[R-meta] Dealing with effect size dependance with a small number of studies
Michael Dewey
||@t@ @end|ng |rom dewey@myzen@co@uk
Wed Jan 6 12:00:31 CET 2021
Dear Danka
This may have already been suggested somewhere but trying a range of
plausible values and seeing if it makes a difference is never a bad
idea. Sometimes the world is kind to you.
Michael
On 06/01/2021 09:00, Danka Puric wrote:
> Dear Wolfgang,
>
> To be honest, I wasn't even expecting a reply to my last email, and
> then I got a ready-to-go syntax with a clear explanation, so thank
> you, this is exactly what we needed! Our IDsubsample variable has
> unique values across the whole dataset, so I ended up using only that.
> I checked the resulting matrix and it looks as it should, i.e.
> block-diagonal.
>
> And yes, we'll have to figure out which exact value of the correlation
> to assume. For example, in this function:
> https://rdrr.io/cran/MAd/man/agg.html by default the correlation is
> set to .50 (with a reference to Wampold et al., 1997), but that is the
> presumed correlation within a study, not within the same subsample.
> We'll try and see whether there's any information specifically
> pertaining to the effects we are studying.
>
> Once again, thank you!
> Danka
>
> On Tue, Jan 5, 2021 at 2:07 PM Viechtbauer, Wolfgang (SP)
> <wolfgang.viechtbauer using maastrichtuniversity.nl> wrote:
>>
>> To construct an approximate 'V' matrix, something like this should work:
>>
>> impute_covariance_matrix(MA_dat_raw$SV, cluster=paste0(MA_dat_raw$IDstudy, ".", MA_dat_raw$IDsubsample), r = 0.6)
>>
>> I paste together the study and sample ID variables, but this is only necessary if IDsubsample is coded in such a way that the same value of IDsubsample might be used for two different studies.

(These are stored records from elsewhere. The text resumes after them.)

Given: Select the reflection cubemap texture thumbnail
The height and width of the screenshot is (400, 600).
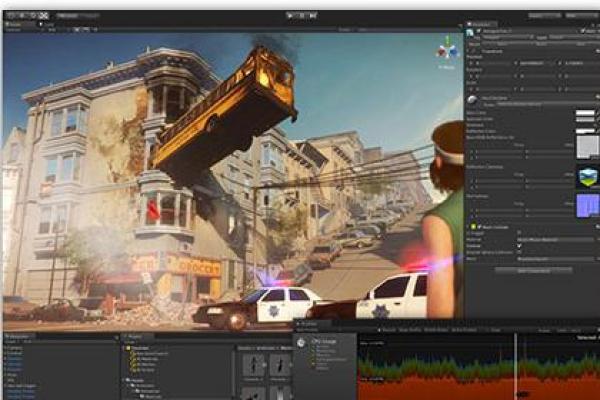Looking at the screenshot, I should point(587,177).
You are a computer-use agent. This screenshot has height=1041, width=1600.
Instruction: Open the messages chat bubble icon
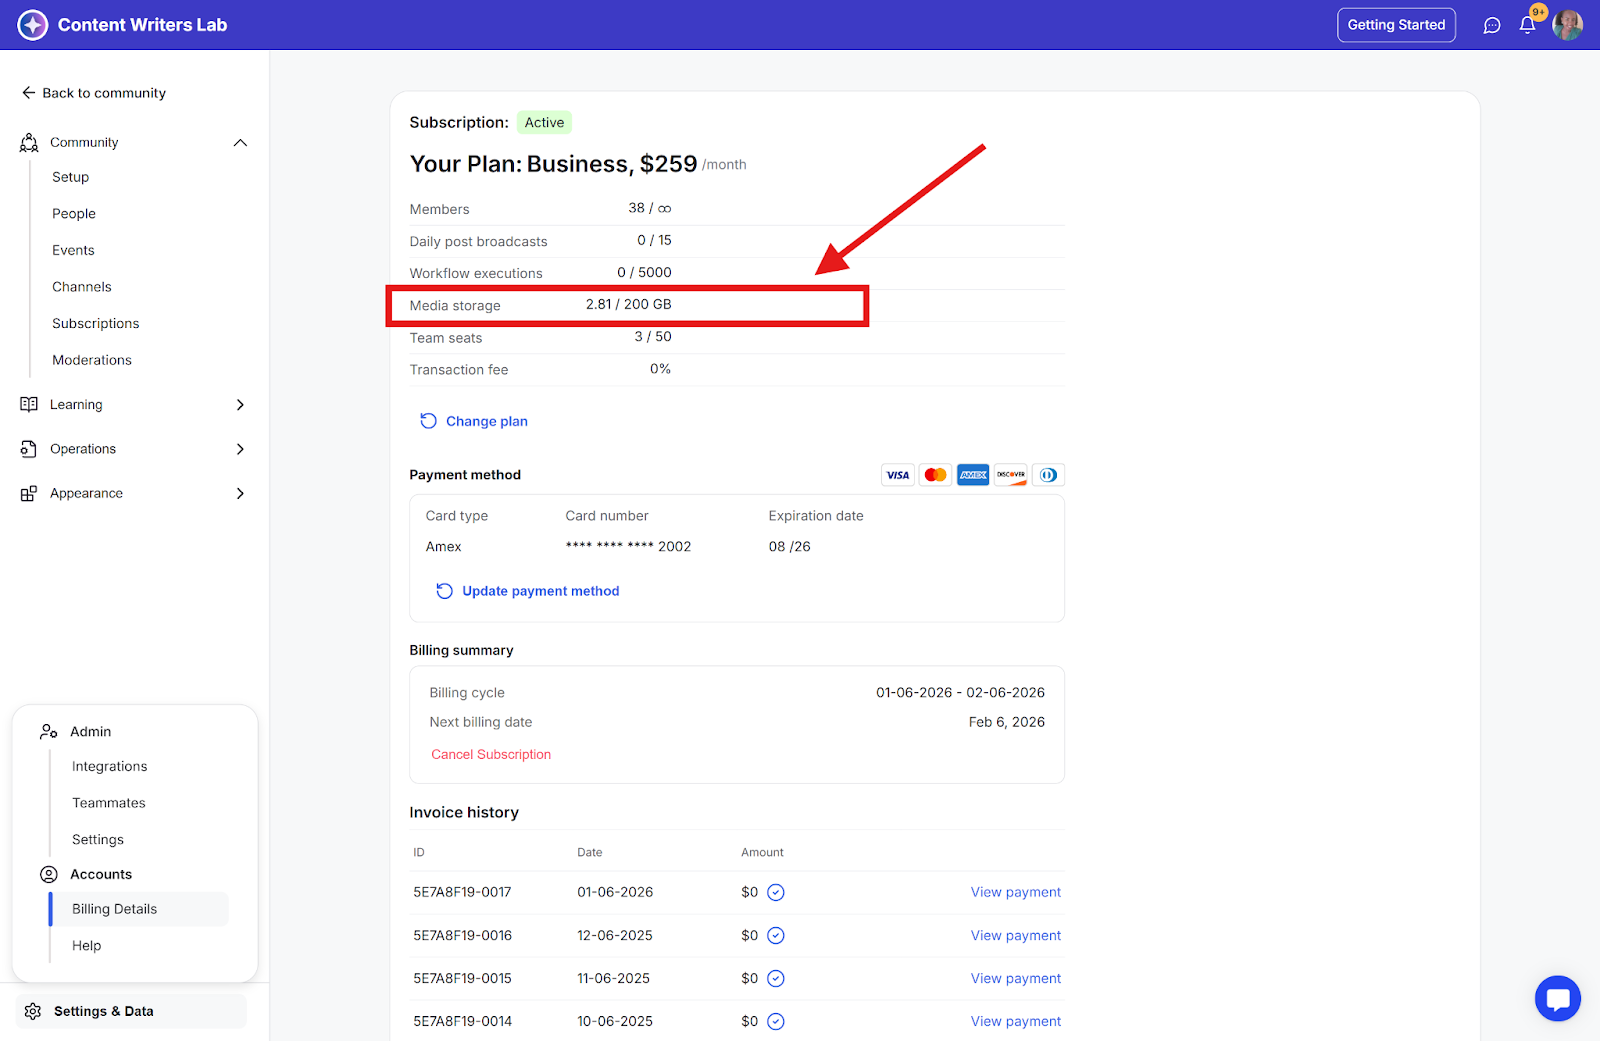1491,25
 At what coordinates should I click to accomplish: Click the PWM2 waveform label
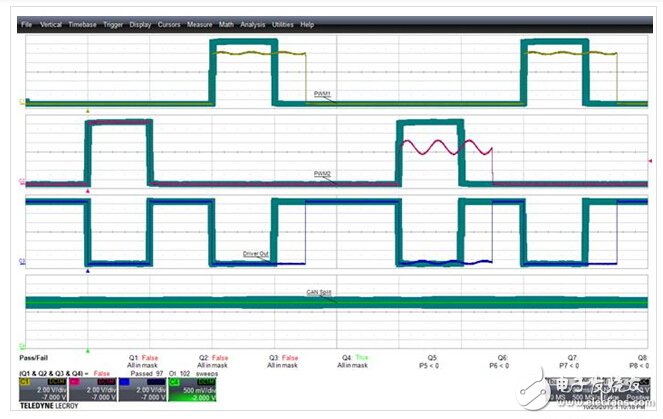click(322, 173)
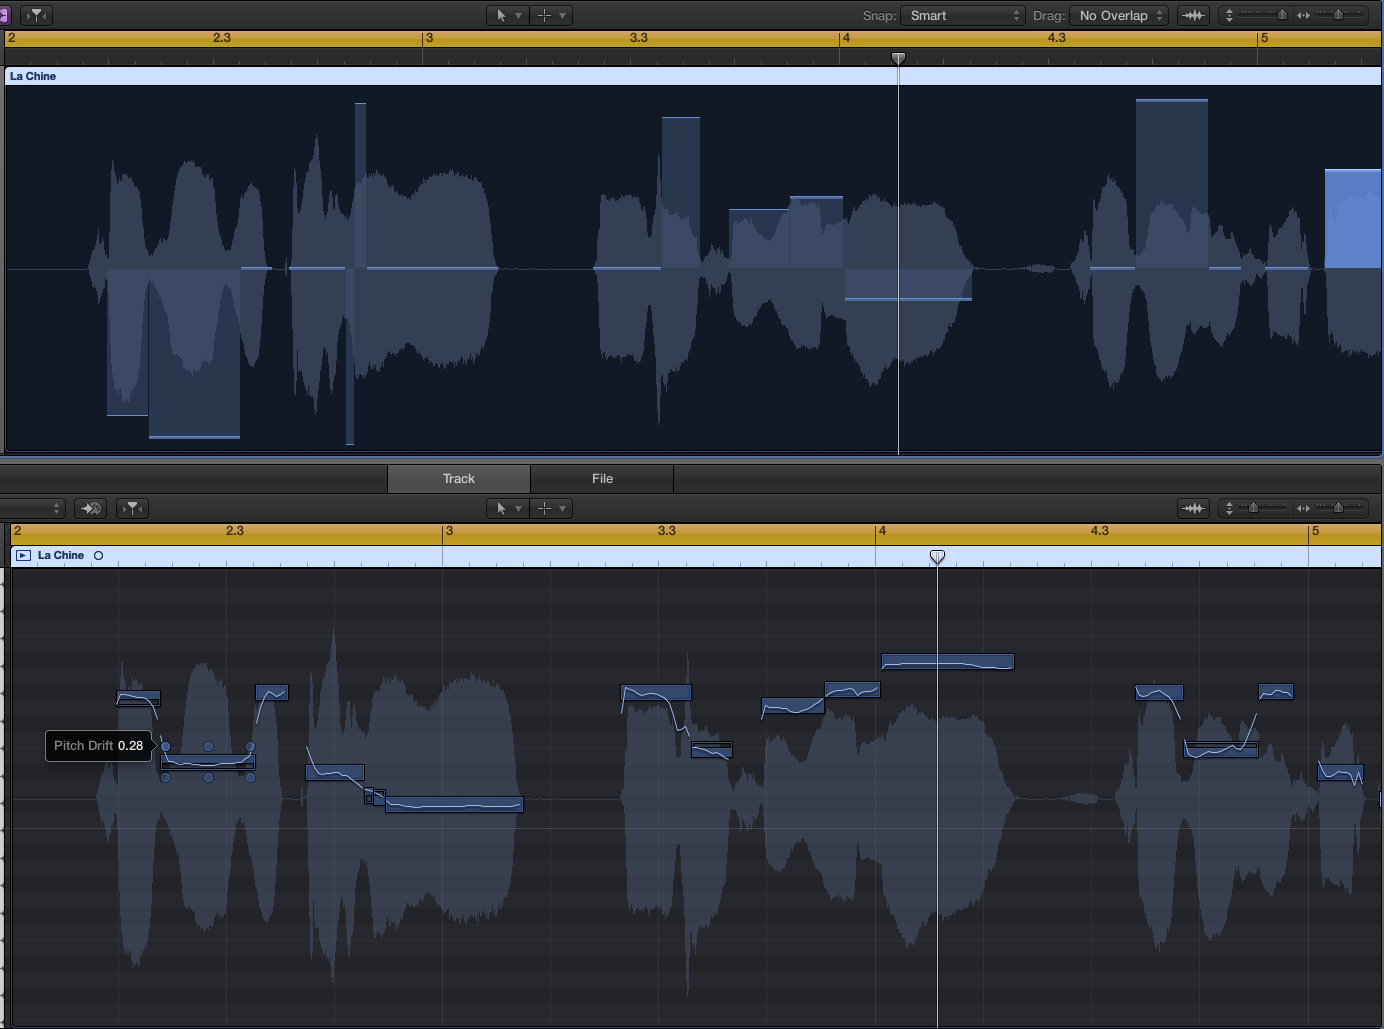Open the Drag mode dropdown showing No Overlap
The height and width of the screenshot is (1029, 1384).
(x=1118, y=15)
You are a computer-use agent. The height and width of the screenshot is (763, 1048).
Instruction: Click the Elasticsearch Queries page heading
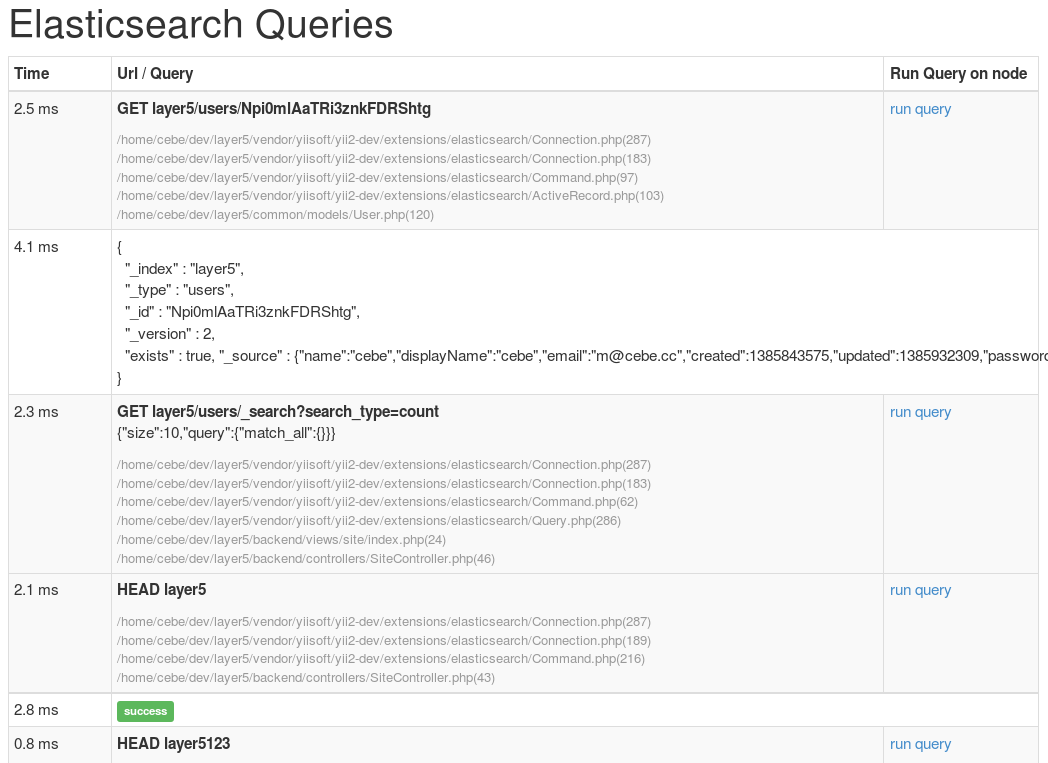pyautogui.click(x=201, y=25)
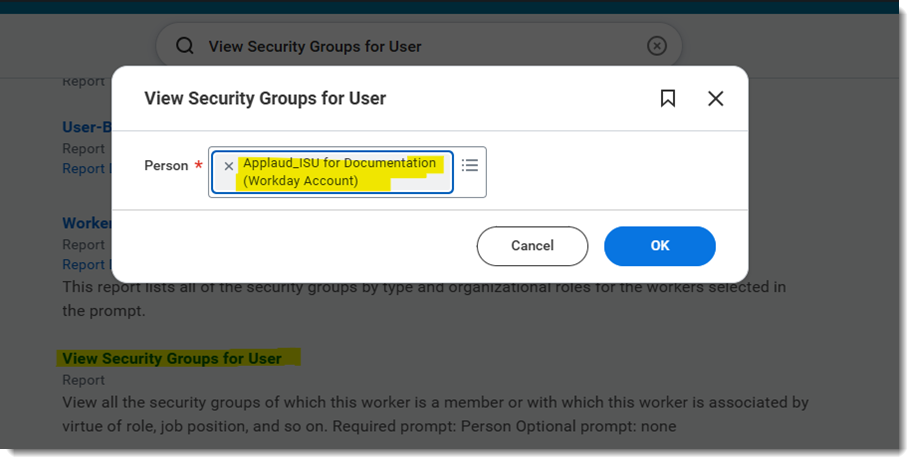The height and width of the screenshot is (464, 914).
Task: Click the dialog title View Security Groups for User
Action: click(x=265, y=98)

For example, if:
>>
>> IDstudy IDsubsample IDOutcome IDeffect
>> 1 1 outcomeA 1
>> 1 1 outcomeA 2
>> 1 1 outcomeB 1
>> 1 1 outcomeB 2
>> 1 2 outcomeA 1
>> 1 2 outcomeA 2
>> 1 2 outcomeB 1
>> 1 2 outcomeB 2
>> 2 1 outcomeA 1
>> 2 1 outcomeB 1
>>
>> then setting cluster = IDsubsample would not make sense, since it would allow for correlation across studies. On the other hand, if the last two lines were:
>>
>> 2 3 outcomeA 1
>> 2 3 outcomeB 1
>>
>> then using IDsubsample as the cluster variable would be fine.
>>
>> Of course, the r = 0.6 is something that you need to think about.
>>
>> Also, this assumes a single correlation for pairs of estimates, regardless of whether the two estimates are for the same outcome or for different outcomes. Usually, I would expect a stronger correlation for two estimates of the same outcome. Constructing a V matrix that reflects this is more tricky.
>>
>> However, in the end, what you are doing here is just trying to make the 'working model' somewhat more realistic (by not assuming 0 for the correlation, which is in essence what you do when you use V=SV). The cluster-robust inference approach then takes this working model as input and computes the standard errors of the fixed effects in such a way that even if the model is misspecified, the estimated standard errors are (asymptotically) correct.
>>
>> Best,
>> Wolfgang
>>
>>> -----Original Message-----
>>> From: Danka Puric [mailto:djaguard using gmail.com]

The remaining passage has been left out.